What Kobe meant for women in basketball

In an interview with CNN, Kobe expressed his opinions on the division between men and women in the world of the NBA.

I think there are a couple of players who could play in the NBA right now honestly. There's a lot of players with a lot of skill that could do it.

Bryant went on to name three WNBA (Women's National Basketball Association) stars who he believes could make the jump into the men's league. "Diana Taurasi, Maya Moore, Elena Della Donne. There's a lot of great players out there so they could certainly keep up with them," he said.

While there are still a lot of steps before this could even become a possibility, the voice and endorsement of a legend like Kobe has been invaluable to female basketball players. There is a general tendency to disregard or undermine female athletes, and always compare them to the more mainstream, male counterparts of their sports.

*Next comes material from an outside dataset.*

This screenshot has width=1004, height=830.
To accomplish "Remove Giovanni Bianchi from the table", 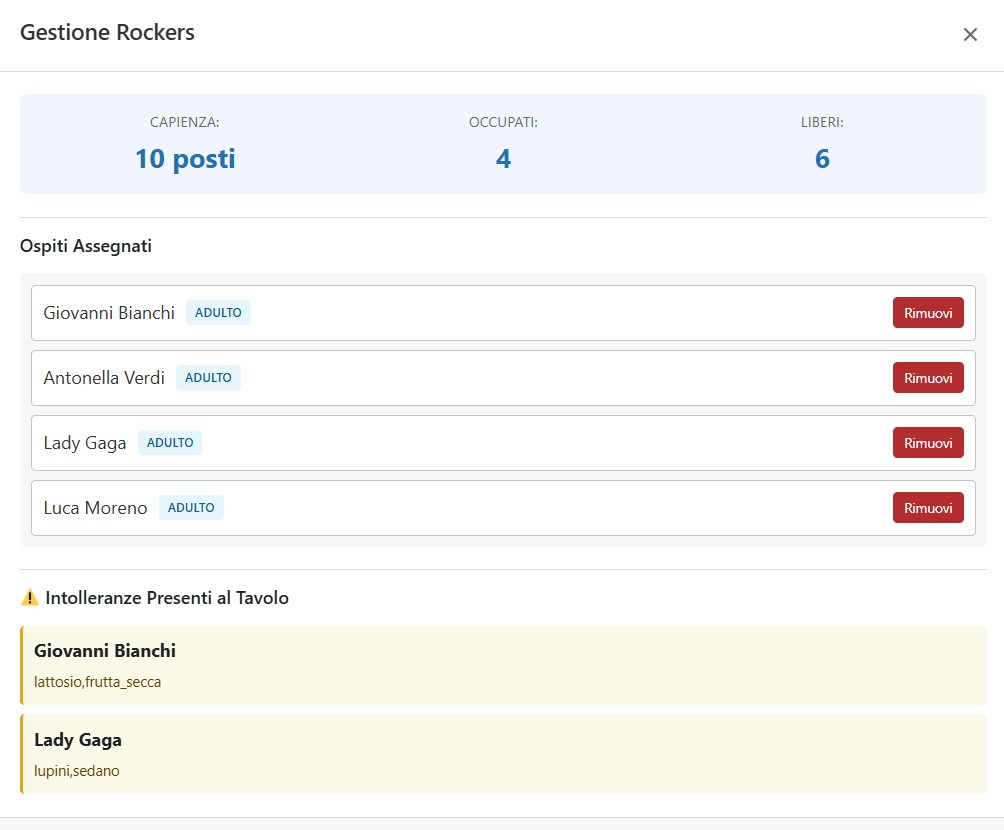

By breaching that space between the two leagues, Kobe made sure that female basketball players were heard and given their due recognition.

It is no wonder that female basketball players were particularly shocked by the recent events. The basketball coach of the WNBA team, Oregon Ducks, Sabrina Ionescu "was particularly struck by the news." As reported by The Oregonian, "Bryant had become a mentor to her and she became especially close to the family." Kobe's daughter, Gianna, dreamt of playing for her team one day.

During Kobe and Gianna's memorial on February 24th 2020, Diana Taurasi, nicknamed "White Mamba" by no other than the Black Mamba himself, gave a touching speech recalling his impact on her life.

"The last time I saw Gigi, the Mambas were in Phoenix for a big AAU tournament," Taurasi said. "Kobe Bryant brought them to the locker room to watch practice."

I always remember the look on Gigi’s face. It was a look of excitement. A look at belonging. A look of fierce determination.

Diana Taurasi

While nothing can ever bring back the lives that were lost in the accident, it is possible for us not to forget the legacy that Kobe and Gianna had been working on for female athletes. They will always be remembered for their close relationship, but also their efforts to promote equality in sports.

Like Diana Taurasi and all the female basketball players who have been inspired by Kobe and Gianna, we too can carry on their legacy by never forgetting to uplift the daughters, mothers, sisters and women around us.